The tombstone was found near the line of a Roman road
The red sandstone artefact was for a man called Crescens, a bodyguard for the governor who ran the province of Britain for the Roman Emperor.
The National Museum of Scotland said the stone provided the strongest evidence yet that Inveresk was a pivotal Roman site in northern Britain.
It was found by amateur enthusiast Larney Cavanagh at the edge of a field.
It had been ploughed up and cleared from the field without anyone noticing its inscription.
Dating between 140 and 180 AD, it features the image of a naked barbarian, apparently dead.
Most of the upper part of the stone is lost, but a surviving hoof and foot show that it would have featured a cavalryman attacking the barbarian.
The presence of the stone near Inveresk strongly suggests that Crescens died while accompanying the governor on a visit to the fort there.
The tombstone has been described as the most important Roman discovery in Scotland since the Cramond Lioness.
The white sandstone lioness statue was found in the mud of the River Almond 10 years ago.

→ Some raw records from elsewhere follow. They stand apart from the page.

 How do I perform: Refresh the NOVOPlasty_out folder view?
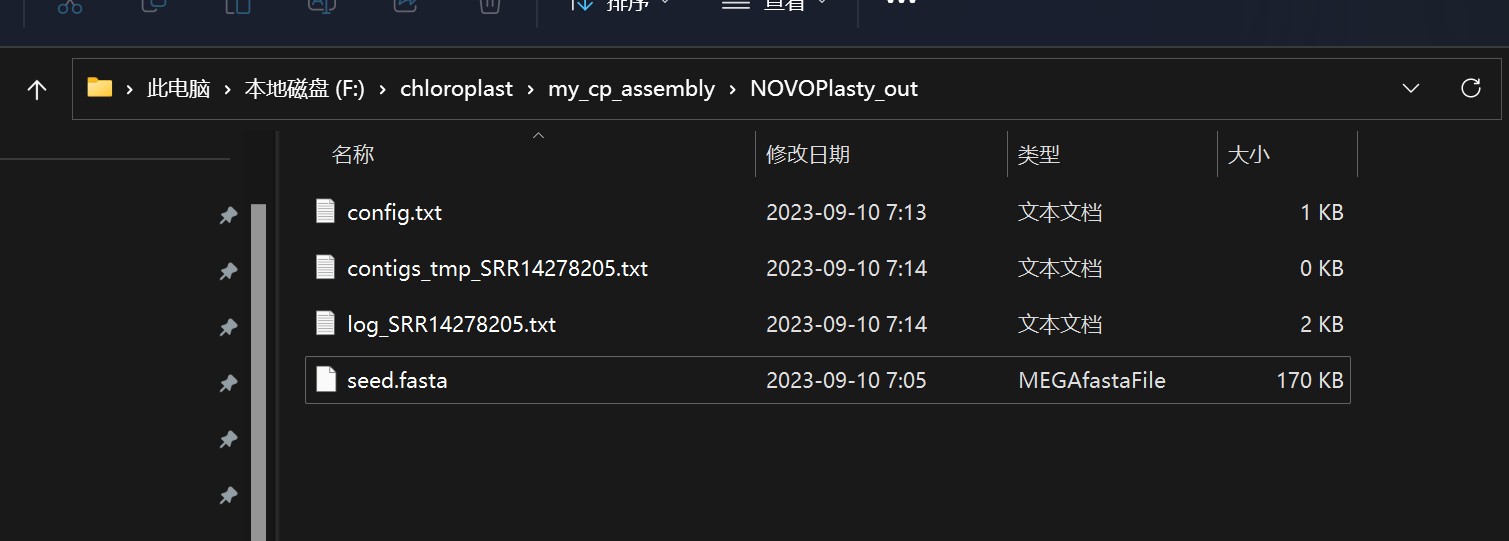1470,88
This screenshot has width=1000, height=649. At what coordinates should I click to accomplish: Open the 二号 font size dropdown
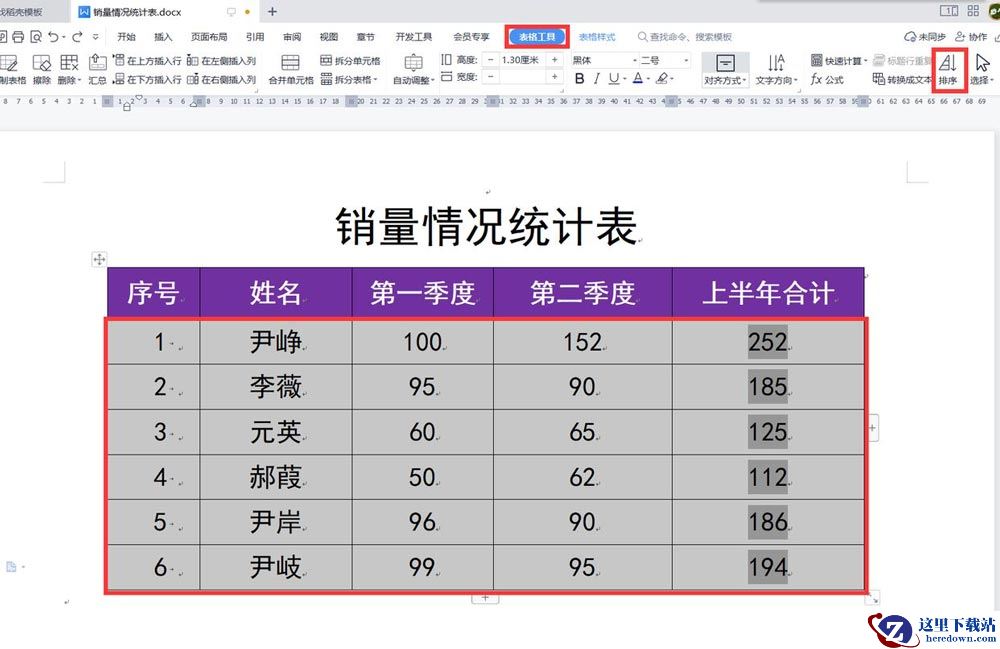[665, 60]
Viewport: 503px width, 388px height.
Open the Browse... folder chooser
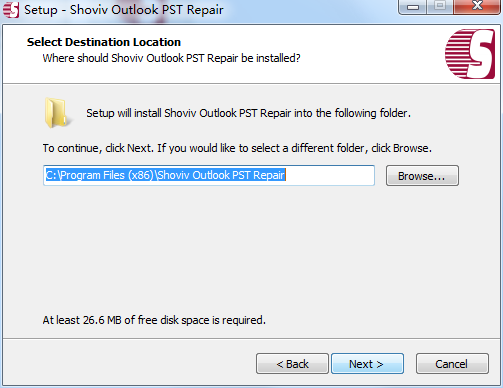[x=422, y=176]
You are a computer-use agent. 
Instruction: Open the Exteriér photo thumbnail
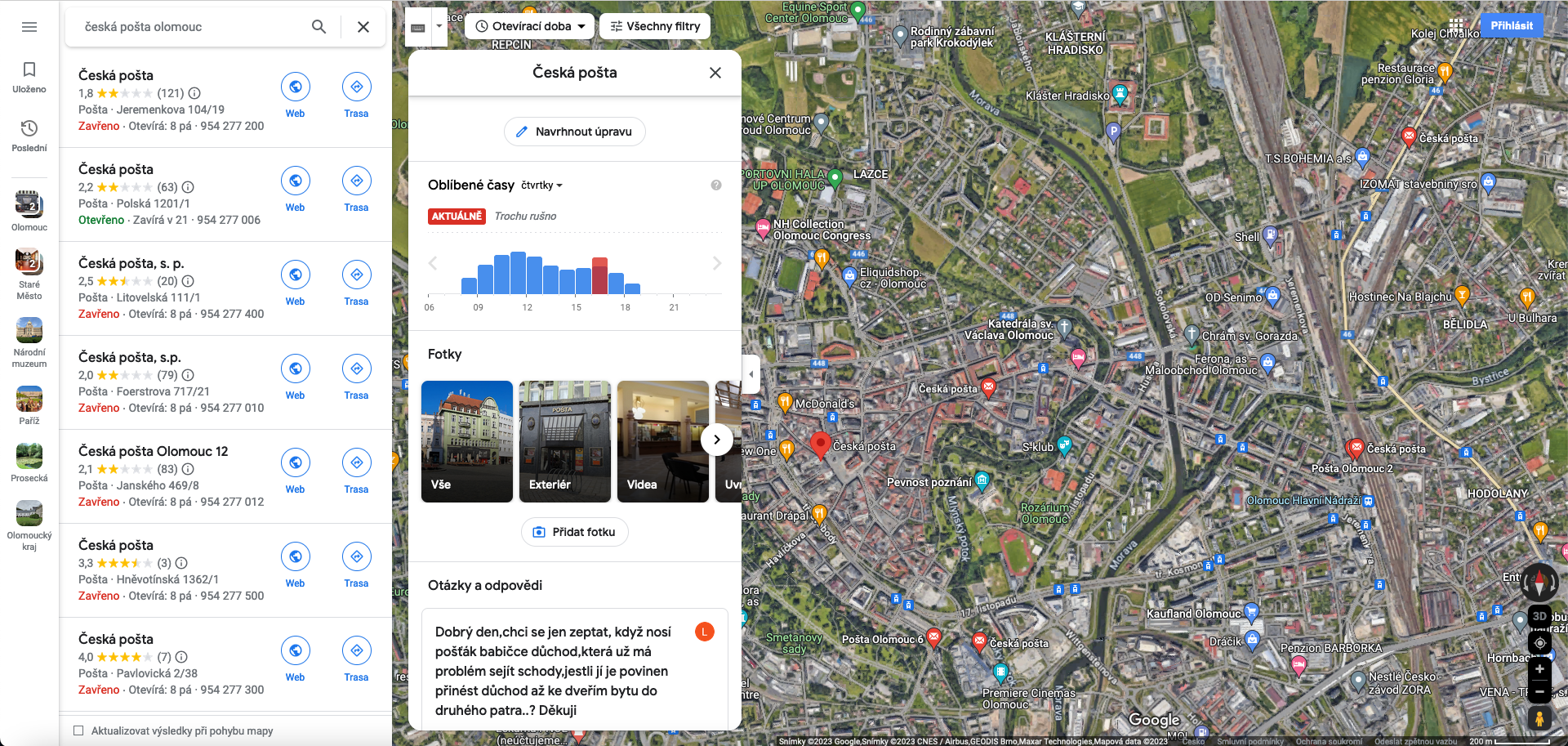tap(565, 441)
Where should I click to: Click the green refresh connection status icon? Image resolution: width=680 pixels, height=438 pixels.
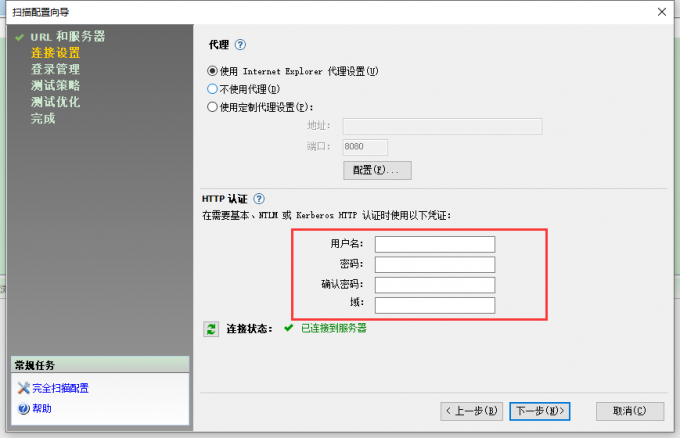[x=211, y=329]
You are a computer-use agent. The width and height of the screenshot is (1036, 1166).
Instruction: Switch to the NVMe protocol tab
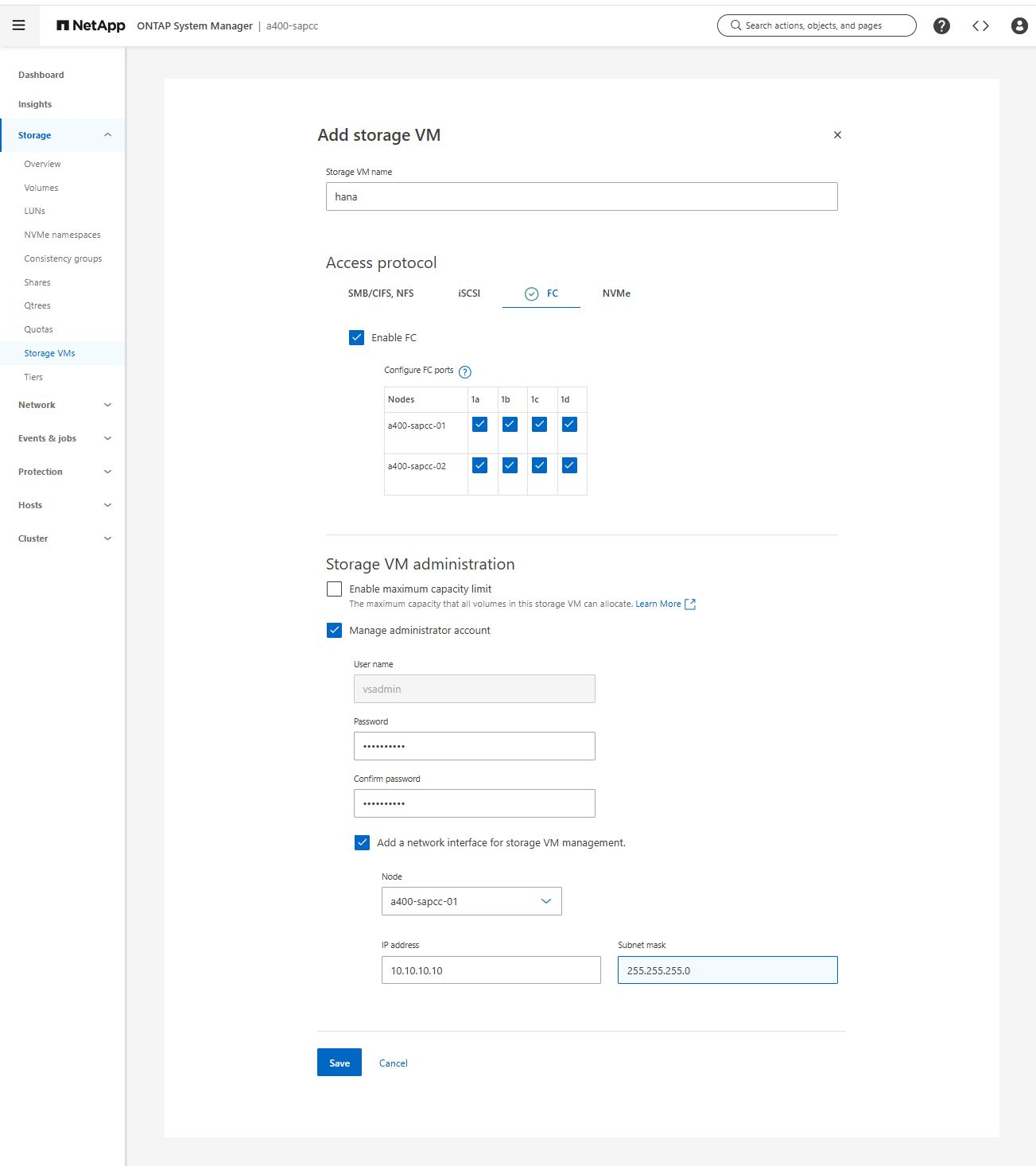(616, 293)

Dr Fraser Hunter, principal curator of Roman Archaeology at the National Museums Scotland, said: 'It is very rare to find Roman tombstones, and this is the first time we have found evidence of the governor's bodyguard in Scotland.
"This stone is an unexpected window onto our Roman past, and we can tell from it that Crescens was a well-respected and important man.
"The cavalryman riding down a barbarian - who represents our unfortunate Scottish ancestors - is a typical image seen on tombstones all around the frontiers of the Roman Empire, but this is the first Scottish example ever found."
Larney Cavanagh said: 'I was stunned when I laid eyes on the stone, and very nervous as I awaited confirmation of my initial suspicions.
"Some finds are difficult to recognise at first as being significant, and I usually turn stones over looking for inscriptions and patterns, but this one was instantly recognisable from the style of the carving."
The tombstone measures over a metre high and nearly a metre wide.
It was found near the line of a Roman road, but is likely to have been moved from its original position as it shows signs of damage and attempts at reuse.
Romans were often buried near roads, so that travellers could see their memorials and remember them.
The stone is currently at the National Museums Collection Centre in Edinburgh for further examination.